• _Source excerpt_
################

The Annual Report and Ongoing Employer Duties

POSH compliance is not a one-time policy adoption; it is a running set of duties. The two that are most often missed are the annual report and ongoing awareness.

Each calendar year the Internal Committee must prepare an annual report and submit it to the District Officer. The report covers the number of complaints received, the number disposed of, cases pending beyond 90 days, awareness or training programmes run during the year, and the nature of action taken. Separately, companies covered by the Companies Act must disclose the number of POSH cases in their annual board report.

The employer’s other standing duties under the Act include:

  • Display the penal consequences of sexual harassment and the IC’s composition at a conspicuous place in the workplace.
  • Organise regular awareness sessions for employees and orientation/skill-building for IC members.
  • Provide assistance if the woman chooses to file a criminal complaint, and treat sexual harassment as misconduct under the service rules.
  • Cause the inquiry to be conducted and provide the IC the facilities it needs to do its job.
  • Monitor timely submission of reports by the IC.
✅ Compliance Tip

Diarise the annual report deadline and at least one awareness session per year. The cheapest way to fail POSH is to constitute the IC once, then never train anyone or file a single report.

Penalties for POSH Non-Compliance

The statutory penalties look modest but the consequences are not. An employer who fails to constitute an Internal Committee, does not act on the IC’s recommendations, fails to file reports, or otherwise breaches the Act faces:

  • A fine of up to Rs 50,000 for the first offence.
  • Double the penalty for a repeat offence, plus possible cancellation of the business licence or registration and de-registration.

################

• _Data excerpt_
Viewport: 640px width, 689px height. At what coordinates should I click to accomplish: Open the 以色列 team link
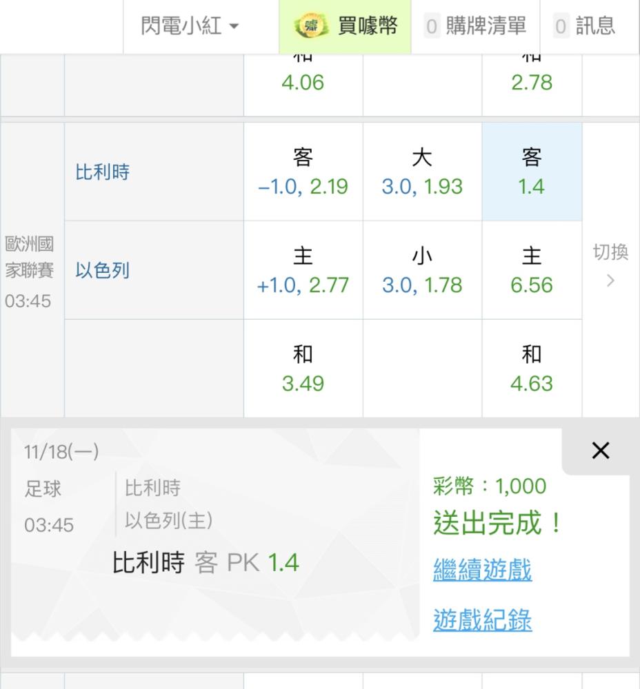pyautogui.click(x=102, y=270)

################

• _Written task_
Continue the text on POSH compliance duties and penalties, starting after its last bullet point.

• _The result_
The bigger exposure is commercial and reputational. POSH compliance status, the IC composition and the annual report are standard items in investor and acquirer due diligence, in large-customer vendor onboarding, and in any HR audit. A gap here can delay a funding round or a sale, surface in employment litigation, and damage the employer brand. Treating POSH as a Rs 50,000 risk badly understates it.

💡 Memory Hook

The fine is small; the deal risk is not. A POSH gap rarely costs you Rs 50,000, but it can cost you a term sheet.

How to Implement a POSH Policy: Step by Step

If you are starting from zero, here is the order of operations to get from no policy to fully POSH compliant.

1

Draft and adopt the policy

Start from a compliant template (download ours below), tailor the names, locations and reporting lines, and get it approved by the board or management. Communicate it to every employee and add it to the onboarding pack.

2

Constitute the Internal Committee

At 10+ employees, appoint the Presiding Officer, two employee members and one external member, ensuring at least half are women. Issue a formal order naming the IC and its three-year term.

3

Display, train and communicate

Put up the penal consequences and IC details where staff can see them, run an awareness session for all employees, and give the IC members orientation on how to conduct a fair inquiry.

4

Run the process and file the report

Handle any complaint within the 3-month filing and 90-day inquiry windows, keep records confidential, act on IC recommendations within 60 days, and file the annual report with the District Officer each year.

“A POSH policy is judged not by the document on file, but by whether the committee, the timelines and the annual report actually run. Compliance is a habit, not a PDF.”

Ankit Sarawagi, CFOmatrix

Need more than POSH? You can see all 41 policy templates in our Policies & Templates library, from leave and maternity to data protection and information security.

Not sure your POSH setup would survive due diligence?

CFOmatrix helps Indian startups and growth-stage companies get their HR and compliance policies investor-ready, from POSH and the Internal Committee to the full policy stack. Tell us your stage and we will show you the gaps.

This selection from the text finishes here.